Page 14 - Pharmacy History 34 February 2008
P. 14

Could we have dispensed with water?
Apart from under unusual circumstances, such as those caused by natural flooding as a result of unseasonable rain pharmacists today have little problem with water: they just turn the tap and there it is – water suitable for drinking and most dispensing purposes. Peter Homan, honorary secretary of the British Society for the History of Pharmacy, takes a look at a time when things were not so simple.
Water is the substance of life.
It can also terminate human life if
the life it supports causes diseases such as cholera or typhus. Up to and including the middle of the 19th Century sources of drinking water included distilled water, rainwater, well water, mineral springs, lakes, streams and rivers.

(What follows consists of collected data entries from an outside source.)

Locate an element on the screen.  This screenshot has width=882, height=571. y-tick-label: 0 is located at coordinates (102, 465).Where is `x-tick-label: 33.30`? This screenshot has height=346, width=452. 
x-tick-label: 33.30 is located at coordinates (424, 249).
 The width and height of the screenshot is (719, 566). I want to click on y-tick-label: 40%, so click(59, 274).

It would have been unfortunate for the 18th or 19th Century apothecary, chemist and druggist or pharmacist if the water he used was killing off his clientele.
Physicians would sometimes write in their prescriptions the type of water that they required to be used. The two most common were aqua fontana (spring water) or aqua destillata (distilled water), but others included aqua communis (common or plain water), aqua puteana (well water) and aqua pura (filtered water).

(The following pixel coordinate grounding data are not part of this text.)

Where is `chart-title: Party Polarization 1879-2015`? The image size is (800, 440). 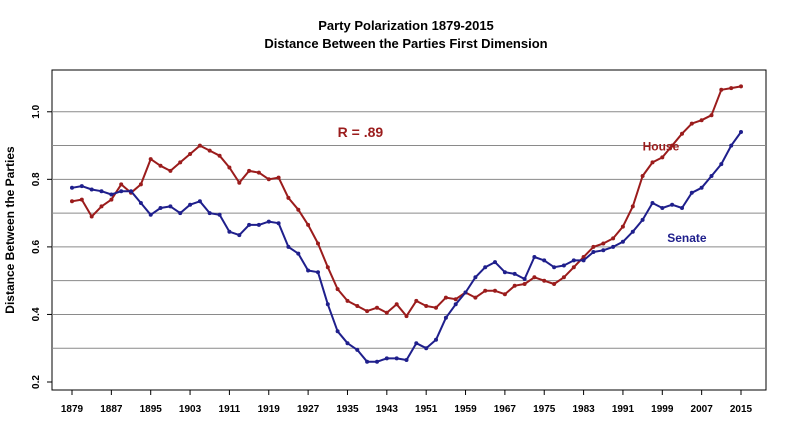 chart-title: Party Polarization 1879-2015 is located at coordinates (406, 26).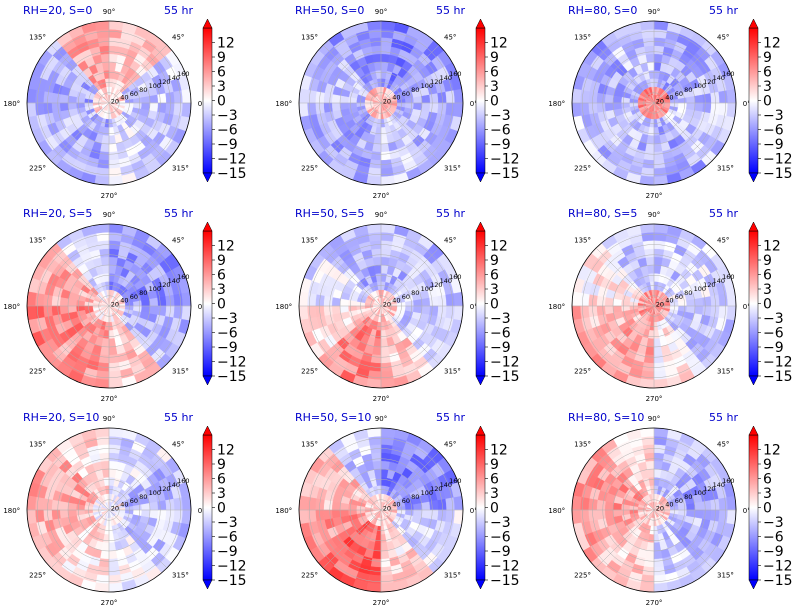  Describe the element at coordinates (494, 73) in the screenshot. I see `colorbar-tick-label: 6` at that location.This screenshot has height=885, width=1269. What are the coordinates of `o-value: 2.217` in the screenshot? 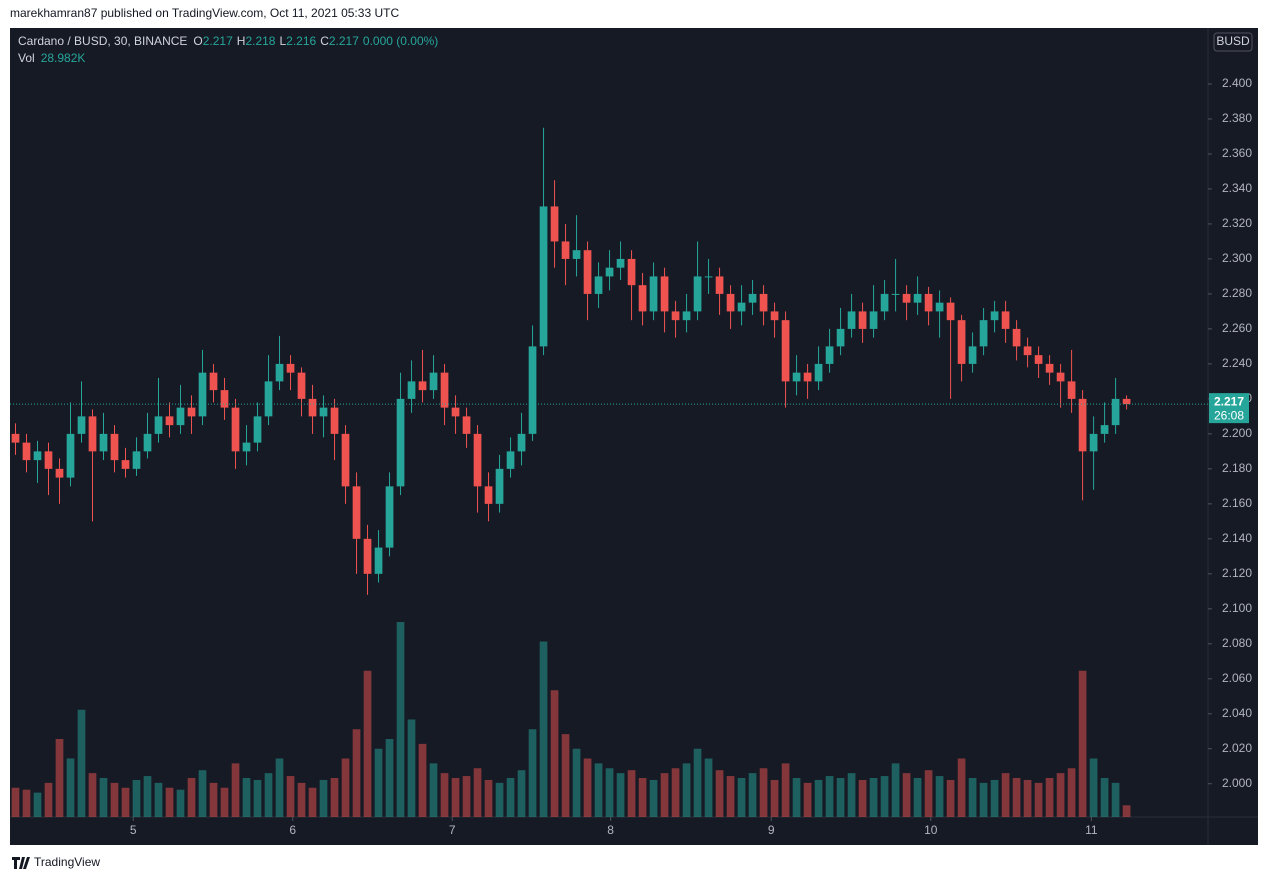 It's located at (218, 41).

Moreover, some physicians prescribed pills or powders with instructions to the patient to take them with ‘small beer’, a weak beer resulting from a second fermentation of the beer mash. This was slightly safer (and, perhaps, more palatable) than drinking water because the water used had been boiled before the brewing process.
Royal Doulton filter
The source
According to Pereira’s ‘Materia medica’ (1854), ‘besides rainwater some spring, well, and river waters are remarkable for their purity. The water of the Malvern springs is remarkable for its extreme purity. According to Sir Charles Scudamore’s analysis this water contains only about a third part of the solid matter found by Mr R. Phillips in Thames water taken at Chelsea.’
Pereira makes further comments about various waters. He noted that the purer the water the more it would be contaminated with lead from storage vessels and water pipes. Distilled water, however, had no action on lead provided air had been excluded. In addition, mineral water appeared to have a ‘protective action’ against lead poisoning that varied according to its contents.

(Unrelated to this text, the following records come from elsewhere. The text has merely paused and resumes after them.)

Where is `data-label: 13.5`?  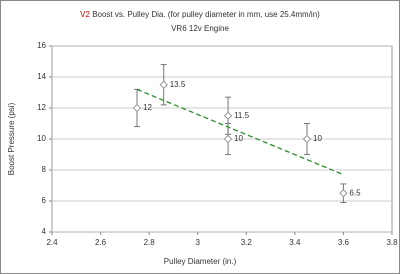 data-label: 13.5 is located at coordinates (178, 84).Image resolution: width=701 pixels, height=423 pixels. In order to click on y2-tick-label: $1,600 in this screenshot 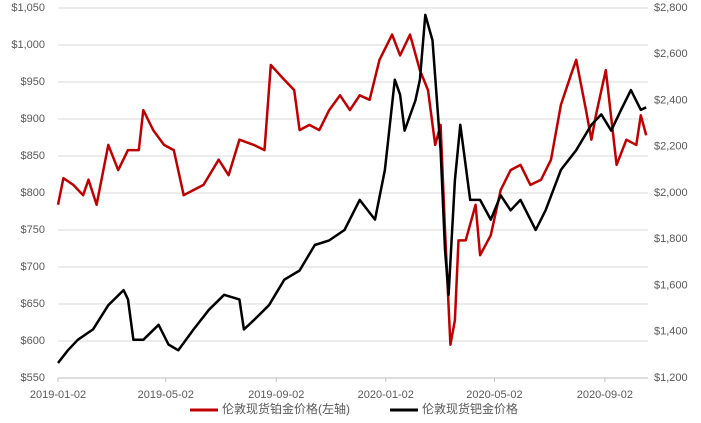, I will do `click(671, 285)`.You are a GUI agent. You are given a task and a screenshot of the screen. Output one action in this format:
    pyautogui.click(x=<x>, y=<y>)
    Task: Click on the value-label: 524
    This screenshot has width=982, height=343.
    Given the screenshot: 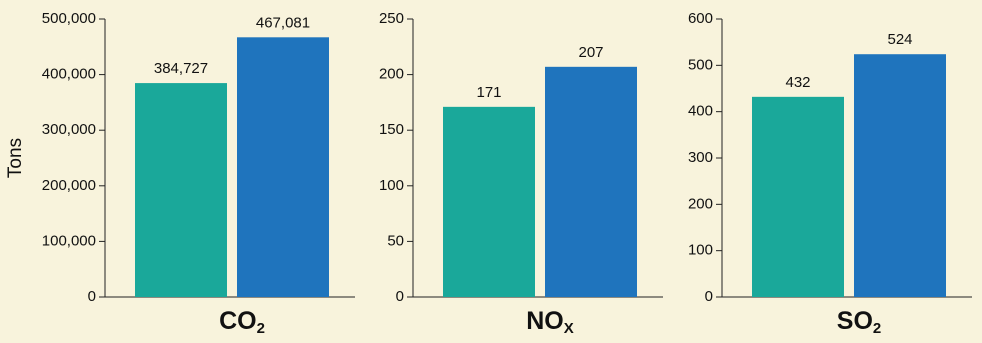 What is the action you would take?
    pyautogui.click(x=900, y=40)
     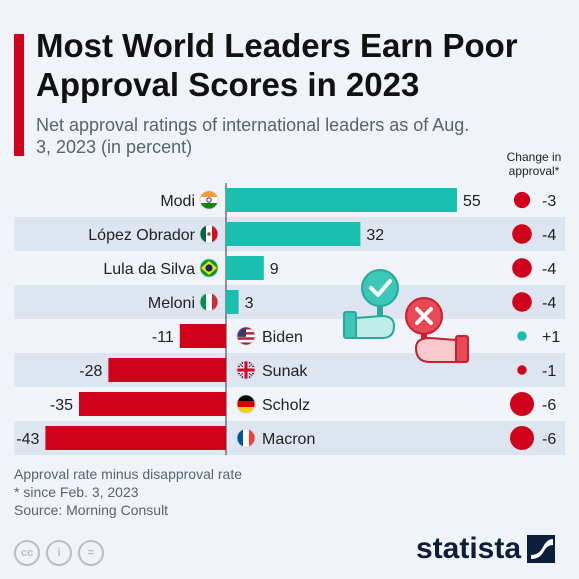 What do you see at coordinates (549, 202) in the screenshot?
I see `change-value-label: -3` at bounding box center [549, 202].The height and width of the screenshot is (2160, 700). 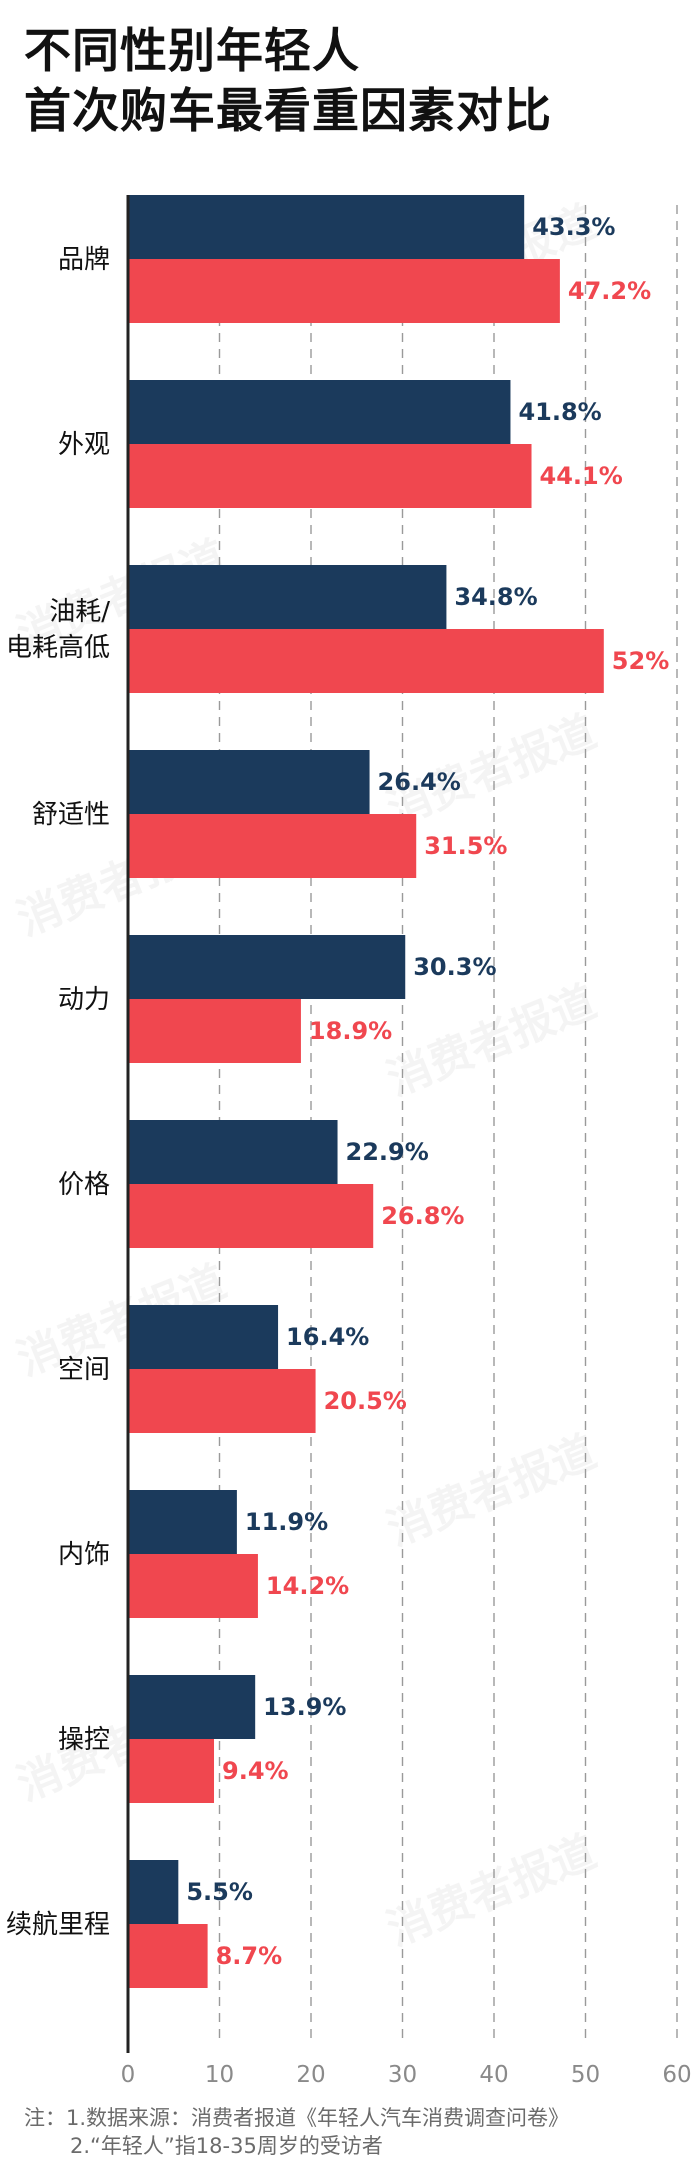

However, it was not until 1885 that the British Pharmacopoeia stated: ‘In dispensing prescriptions, aqua should
be understood to mean distilled water.’ Aqua fontana was not to be used unless specifically ordered. For official preparations it said: ‘Natural water, the purest that can be obtained, cleared, if necessary by filtration;
free from odour, unusual taste, and visible impurity. To be used whenever “Water” is ordered in the British Pharmacopoeia.’ The monograph on distilled water describes its preparation as:
Take of water 10 gallons.
Distil from a copper still, connected with a block-tin worm; reject the first half-gallon, and preserve the next eight gallons.
In The art of dispensing (1895) it is suggested that the water should be boiled before use to drive off any absorbed carbon dioxide which might precipitate salts from medicinal ingredients. The water should be freshly prepared and each five gallons (22L) should have 10 grains (600mg) of potassium permanganate and
one drachm (3.5ml) of sulphuric acid added to destroy any organic matter that might contaminate it.
According to Pereira, rainwater
was suspect. It was not too pure in industrial towns – having passed through heavily polluted atmosphere – and could easily be contaminated with lead via gutters, gulleys and drainpipes. Collection of rainwater for dispensing should be collected at a distance from the town. Melted snow from the countryside was acceptable.
Well water was similar to spring or mineral water. It was recommended that the well should be at least 20m deep, have an impervious lining and was not situated less than 100m from a cesspool. It also required a well- sealed cover on a raised brick wall and a pump – a bucket on a rope is
a romantic image but was an easy source of contamination unless kept scrupulously clean.